begin Text passage

Each energy storage device 30 may be connected to a DC/AC inverter 32. Each DC/AC inverter 32 may be connected to a motor 34, which is illustrated as an altitude motor in this example. However, more generally each motor could be any suitable electric motor.

Each motor 34 may be configured to receive electrical energy from its respective DC/AC inverter 32, which may in turn be configured to receive electrical energy from its respective energy storage device 30. The DC/AC inverter may be configured to convert the DC power from the energy storage device to AC power, as required by the motor 34.

Each motor 34 of each module 16 may be connected to and may be configured to drive a propeller 18, which may provide means of propulsion for the aircraft 10. It would also or instead be possible for one or more or each motor 34 to be connected to and drive a fan, such as a ducted fan, which may provide means of propulsion for the aircraft 10.

It will be appreciated that the modular electric propulsion system illustrated in FIG. 3, advantageously saves weight and reduces the complexity of systems needed on-board the aircraft 10. The requirement of relatively heavy feeder cables is removed and/or reduced, due to the close integration of the energy storage device 30 with the DC/AC inverter 32 and the electric motor 34.

end Text passage

→ **Goals**:
a) Decide whether each statement agrees with the passage on modular electric propulsion, answering yes or no and quoting the words of the passage that settle it: (i) each DC/AC inverter turns AC power from the energy storage device into DC power for the motor; (ii) a motor may drive a ducted fan rather than a propeller; (iii) the modular design adds to the need for heavy feeder cables.
b) Go on with the passage on modular electric propulsion, starting after its final sentence.

begin Excerpted records

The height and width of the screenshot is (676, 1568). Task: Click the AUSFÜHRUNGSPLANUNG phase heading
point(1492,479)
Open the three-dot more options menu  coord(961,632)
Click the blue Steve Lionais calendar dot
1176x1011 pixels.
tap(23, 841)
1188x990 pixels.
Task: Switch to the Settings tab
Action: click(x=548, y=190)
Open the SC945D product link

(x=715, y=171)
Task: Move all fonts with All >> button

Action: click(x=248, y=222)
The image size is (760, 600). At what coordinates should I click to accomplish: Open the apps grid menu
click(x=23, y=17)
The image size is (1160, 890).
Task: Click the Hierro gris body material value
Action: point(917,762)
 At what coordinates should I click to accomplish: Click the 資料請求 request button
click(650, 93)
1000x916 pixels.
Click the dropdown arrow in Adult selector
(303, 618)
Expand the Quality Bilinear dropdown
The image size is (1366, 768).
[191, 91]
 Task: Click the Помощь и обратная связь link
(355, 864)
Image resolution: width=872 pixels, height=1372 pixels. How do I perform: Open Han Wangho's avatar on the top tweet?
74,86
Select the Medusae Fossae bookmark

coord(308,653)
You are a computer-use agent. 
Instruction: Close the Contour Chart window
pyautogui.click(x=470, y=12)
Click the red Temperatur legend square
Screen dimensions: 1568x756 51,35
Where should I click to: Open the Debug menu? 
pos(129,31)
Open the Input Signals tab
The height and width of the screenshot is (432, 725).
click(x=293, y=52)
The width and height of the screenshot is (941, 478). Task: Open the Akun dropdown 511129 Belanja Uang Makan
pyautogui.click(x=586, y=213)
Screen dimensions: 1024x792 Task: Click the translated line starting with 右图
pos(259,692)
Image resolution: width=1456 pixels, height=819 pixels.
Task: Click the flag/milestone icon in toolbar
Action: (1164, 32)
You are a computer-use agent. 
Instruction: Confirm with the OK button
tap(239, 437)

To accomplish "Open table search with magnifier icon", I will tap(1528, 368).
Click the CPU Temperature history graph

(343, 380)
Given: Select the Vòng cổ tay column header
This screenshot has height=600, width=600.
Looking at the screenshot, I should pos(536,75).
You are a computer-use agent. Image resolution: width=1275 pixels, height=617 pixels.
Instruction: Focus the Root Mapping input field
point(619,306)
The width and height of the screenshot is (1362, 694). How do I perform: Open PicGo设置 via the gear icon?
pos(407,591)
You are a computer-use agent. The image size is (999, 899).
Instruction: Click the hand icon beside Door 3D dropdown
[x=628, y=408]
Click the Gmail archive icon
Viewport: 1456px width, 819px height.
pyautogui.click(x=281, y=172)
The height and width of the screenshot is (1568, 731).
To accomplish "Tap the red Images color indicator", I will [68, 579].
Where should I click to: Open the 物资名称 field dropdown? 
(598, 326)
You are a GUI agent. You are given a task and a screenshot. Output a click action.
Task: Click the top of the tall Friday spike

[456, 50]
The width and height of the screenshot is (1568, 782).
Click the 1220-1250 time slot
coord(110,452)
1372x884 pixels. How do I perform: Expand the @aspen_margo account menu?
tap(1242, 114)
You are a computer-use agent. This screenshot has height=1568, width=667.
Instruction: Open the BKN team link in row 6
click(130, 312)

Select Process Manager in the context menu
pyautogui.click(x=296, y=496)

end Excerpted records

→ **Final results**:
a)
(i) No: "The DC/AC inverter may be configured to convert the DC power from the energy storage device to AC power, as required by the motor 34."
(ii) Yes: "It would also or instead be possible for one or more or each motor 34 to be connected to and drive a fan, such as a ducted fan, which may provide means of propulsion for the aircraft 10."
(iii) No: "The requirement of relatively heavy feeder cables is removed and/or reduced, due to the close integration of the energy storage device 30 with the DC/AC inverter 32 and the electric motor 34."

b)
This also improves the EMI (electromagnetic interference) and EMC (electromagnetic compliance) properties of the system, since DC feeder cables are commonly a source of and/or are susceptible to EMI. The EMI and EMC properties of the system are also improved since each module 16 is in effect electrically self-contained, so that the number of external interfaces can be reduced (e.g. since each module 16 does not require an external power interface).

The modular architecture is also flexible and scalable, as additional modules can be straightforwardly added to the propulsion system when additional propulsive power is required.

In various embodiments, each energy storage device 30 may comprise one or more batteries, such as one or more rechargeable batteries. Each energy storage device 30 (each battery) may be detachable from its propulsion module 16. Each energy storage device 30 (each battery) can be configured such that it can be charged when removed from its module 16. This advantageously means that the propulsion system does not require a charging network to be located on-board of the aircraft 10, thereby reducing weight.

FIG. 4 shows schematically a ground-based battery charging system 40 in accordance with various embodiments.

One or more energy storage devices 30 may be connected in parallel to an AC/DC converter 42. The AC/DC converter 42 may receive electrical energy, for example in the form of AC power from an electrical grid, and may convert the AC power to DC power as required by the energy storage devices 30. In this way, electrical energy from the grid may be used to charge the one or more energy storage devices 30 when connected to the ground-based charging system 40.

In various embodiments, each energy storage device 30 (each battery) of the electric propulsion system can be removed from its module 16, and may be recharged using the ground-based charging system 40.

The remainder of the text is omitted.